### Directive
Copy out the records in the stretch from the line containing "Task: Delete the HubSpot score filter group" through the line containing "Action: tap(142, 172)", requests included, and raise every coordinate in the answers by 30. Leave the pictures out of your answer.

### Data shown
___

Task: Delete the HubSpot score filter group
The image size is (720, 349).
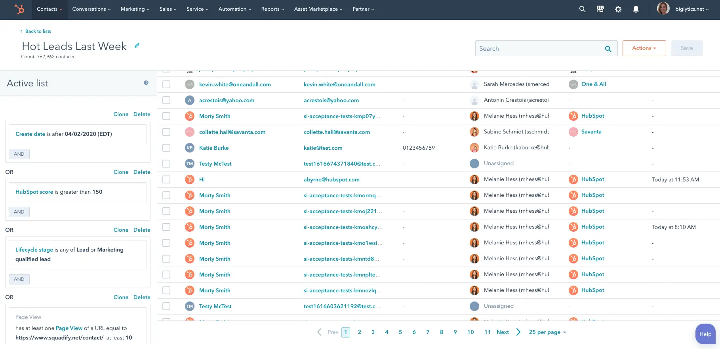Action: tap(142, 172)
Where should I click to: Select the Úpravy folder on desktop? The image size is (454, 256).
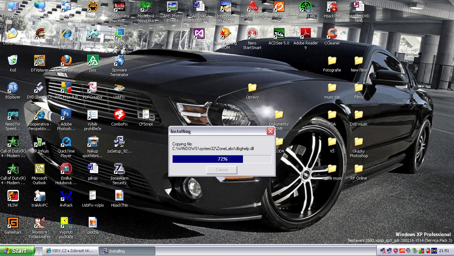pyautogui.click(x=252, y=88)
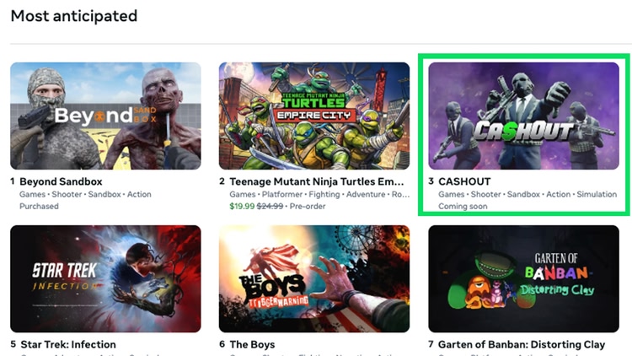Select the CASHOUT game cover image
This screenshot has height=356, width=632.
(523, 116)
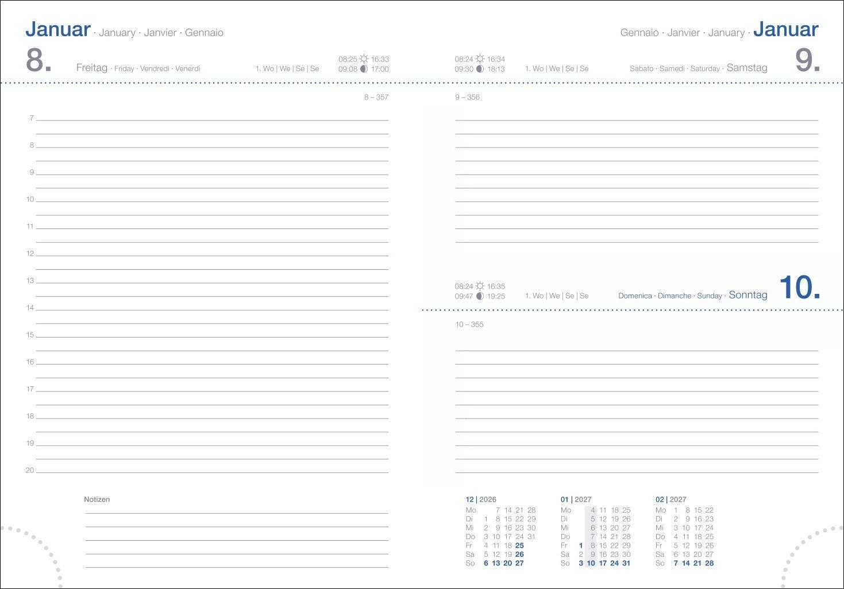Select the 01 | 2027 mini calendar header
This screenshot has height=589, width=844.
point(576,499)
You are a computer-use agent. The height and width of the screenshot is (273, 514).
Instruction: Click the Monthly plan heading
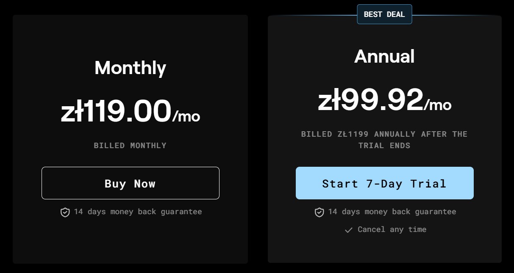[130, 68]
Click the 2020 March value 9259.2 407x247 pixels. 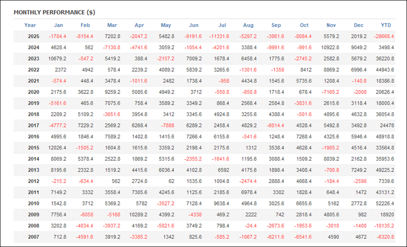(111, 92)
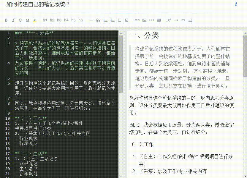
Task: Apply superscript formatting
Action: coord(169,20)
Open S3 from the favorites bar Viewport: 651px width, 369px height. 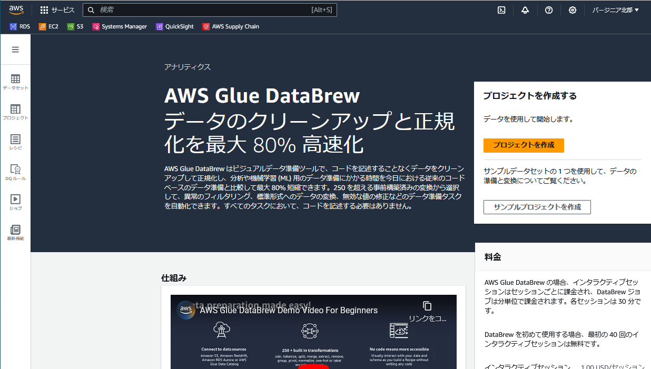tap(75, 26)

___

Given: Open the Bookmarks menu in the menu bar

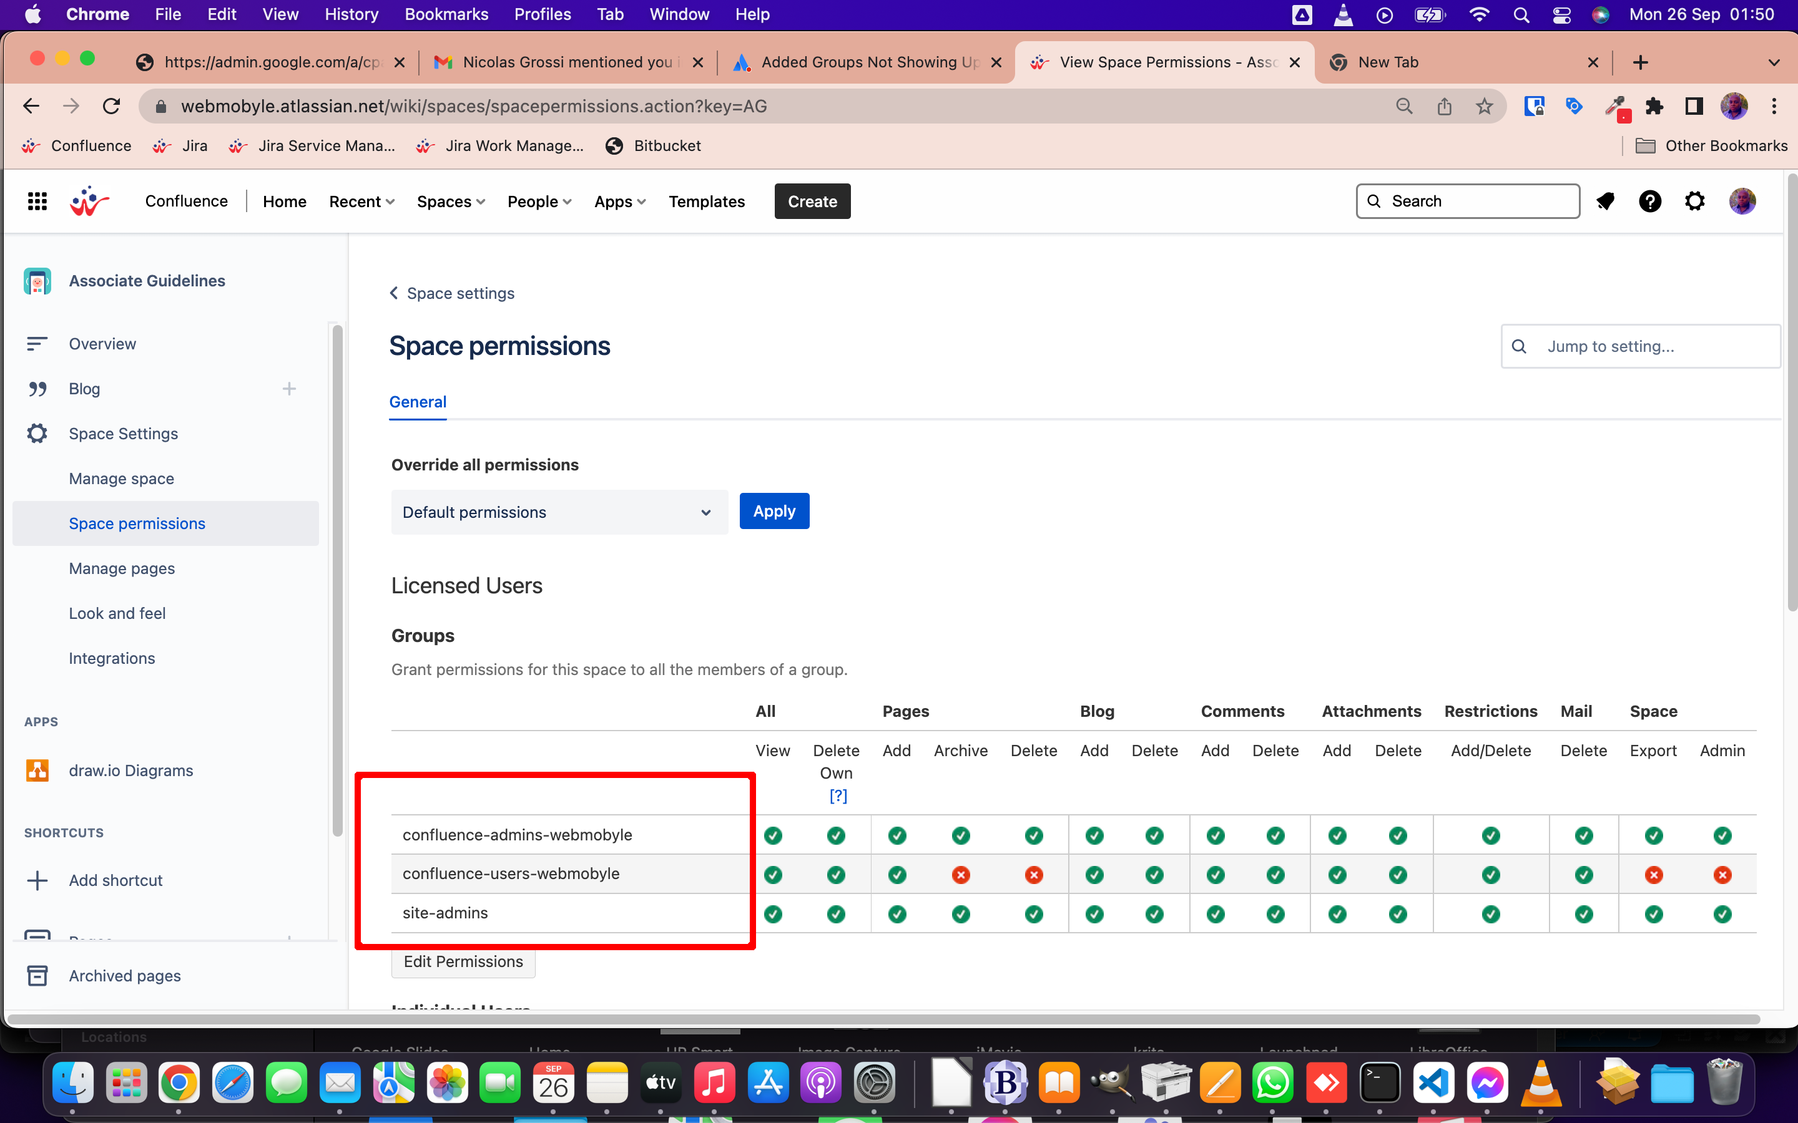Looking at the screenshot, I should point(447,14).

___

### Exercise response
Task: Delete the HubSpot score filter group
The image size is (720, 349).
Action: tap(172, 202)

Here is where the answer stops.